Q1. What potential difficulties and consequences might India face as it seeks to curtail the import of solar panels while striving to meet its ambitious solar energy goals by 2030?

The Approved Models and Manufacturers of Solar Photovoltaic Modules (Requirement for Compulsory Registration) Order, 2019, requires module makers to submit to an inspection of their manufacturing facilities by the National Institute of Solar Energy. Being on the list as an ‘approved’ manufacturing facility certifies a company as legitimately manufacturing solar panels within its premises and not importing modules.

Challenges to Indian Manufacturers:

  1. Limited Domestic Capacity: India’s domestic industry may struggle to meet the demand for solar panels, as its current manufacturing capacity falls short of the required quantity. This could result in delays in project implementation and hinder progress towards meeting renewable energy targets.
  2. Increased Costs: Restricting imports could lead to higher costs for solar power projects, as domestically manufactured panels may be more expensive than imported ones. This could impact the affordability of solar energy, potentially slowing down adoption rates and hindering the transition to renewable energy.
  3. Quality Assurance: While promoting domestic manufacturing is important, ensuring that domestically produced panels meet stringent quality standards is crucial. Without proper quality control measures, there may be concerns regarding the reliability and efficiency of domestically manufactured panels, which could undermine confidence in solar energy solutions.
  4. Competitive Disadvantage: Domestic manufacturers may face challenges in competing with cheaper imported panels, particularly from countries like China, which dominate the global market. This could result in a loss of market share for Indian manufacturers and negatively impact the growth of the domestic solar industry.
  5. Supply Chain Disruptions: Dependence on domestic manufacturing may leave India vulnerable to supply chain disruptions, such as shortages of raw materials or manufacturing components. This could further impede the scaling up of solar energy capacity and hinder progress towards renewable energy goals.
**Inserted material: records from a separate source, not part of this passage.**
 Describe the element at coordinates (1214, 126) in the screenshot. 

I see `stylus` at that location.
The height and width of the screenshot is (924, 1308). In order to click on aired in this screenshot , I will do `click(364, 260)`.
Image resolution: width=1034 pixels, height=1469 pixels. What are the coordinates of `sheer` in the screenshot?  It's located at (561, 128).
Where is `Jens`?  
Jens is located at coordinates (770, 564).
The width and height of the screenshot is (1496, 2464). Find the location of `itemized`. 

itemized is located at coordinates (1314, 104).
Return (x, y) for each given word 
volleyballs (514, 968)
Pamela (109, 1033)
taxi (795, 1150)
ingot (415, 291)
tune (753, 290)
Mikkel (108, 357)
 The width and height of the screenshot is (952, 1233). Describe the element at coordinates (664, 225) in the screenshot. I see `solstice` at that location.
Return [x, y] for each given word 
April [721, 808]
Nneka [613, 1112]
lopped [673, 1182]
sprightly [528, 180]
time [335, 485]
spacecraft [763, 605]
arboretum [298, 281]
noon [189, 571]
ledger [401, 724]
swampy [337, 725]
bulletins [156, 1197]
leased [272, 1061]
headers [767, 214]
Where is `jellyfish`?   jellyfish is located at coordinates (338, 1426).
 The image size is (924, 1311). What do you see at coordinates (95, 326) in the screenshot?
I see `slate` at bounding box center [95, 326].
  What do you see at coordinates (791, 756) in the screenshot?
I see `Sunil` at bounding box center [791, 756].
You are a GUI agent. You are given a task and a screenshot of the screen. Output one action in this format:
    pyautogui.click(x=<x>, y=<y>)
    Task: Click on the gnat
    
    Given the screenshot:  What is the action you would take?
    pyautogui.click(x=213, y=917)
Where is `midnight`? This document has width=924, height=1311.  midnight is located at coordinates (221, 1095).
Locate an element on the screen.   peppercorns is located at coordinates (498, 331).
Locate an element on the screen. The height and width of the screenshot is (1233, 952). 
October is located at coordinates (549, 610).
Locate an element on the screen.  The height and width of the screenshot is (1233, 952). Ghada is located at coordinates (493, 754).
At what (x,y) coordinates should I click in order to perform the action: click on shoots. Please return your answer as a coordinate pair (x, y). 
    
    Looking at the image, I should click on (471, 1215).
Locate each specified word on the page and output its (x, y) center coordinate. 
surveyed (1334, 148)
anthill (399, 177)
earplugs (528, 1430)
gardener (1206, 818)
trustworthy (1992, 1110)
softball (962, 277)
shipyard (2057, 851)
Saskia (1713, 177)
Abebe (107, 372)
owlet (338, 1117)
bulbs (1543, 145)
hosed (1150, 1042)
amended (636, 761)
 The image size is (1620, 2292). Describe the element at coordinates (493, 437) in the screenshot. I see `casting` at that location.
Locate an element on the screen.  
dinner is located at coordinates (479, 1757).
The benefits of the Approved List of Models and Manufacturers (ALMM) for Solar Photovoltaic Modules:

  1. Cost Reduction for Manufacturers: The reforms in ALMM, such as the reduction in application and inspection fees, help in reducing the financial burden on solar PV manufacturers. This makes it more affordable for manufacturers to participate in the enlistment process and promotes domestic production.
  2. Time Efficiency: By streamlining the application process and allowing for provisional enlistment within a short timeframe, ALMM reforms reduce the time between application to enlistment. This enables manufacturers to start production and supply of solar modules more quickly, contributing to meeting the demand for solar energy in a timely manner.
  3. Compliance Burden Reduction: Exempting factory inspection for additional models similar to those already enlisted reduces the compliance burden on manufacturers. This simplifies the enlistment process and encourages manufacturers to introduce new models or variations, fostering innovation and diversity in the market.
  4. Ease of Doing Business: The introduction of digital application processes and the reduction of paperwork streamline the ALMM process, making it easier for manufacturers to comply with requirements. This enhances the overall ease of doing business in the solar PV industry, attracting more players and promoting competition and growth.
  5. Promotion of Domestic Production: ALMM plays a crucial role in promoting domestic production of solar photovoltaic modules. By providing incentives and facilitating easier access to the market for domestic manufacturers, ALMM reforms encourage the growth of the domestic solar industry, contributing to self-reliance and energy security.
  6. Alignment with Renewable Energy Goals: The reforms in ALMM support India’s renewable energy goals, including the target of achieving 500 GW of non-fossil fuel-based energy capacity by 2030. By facilitating the ramping up of domestic production, ALMM contributes to meeting the increasing demand for solar energy and advancing towards sustainable energy development.

Conclusion: While promoting domestic production aligns with India’s goal of achieving energy security and reducing dependence on imports, addressing these challenges effectively is essential to ensure a smooth transition towards meeting ambitious solar energy goals by 2030.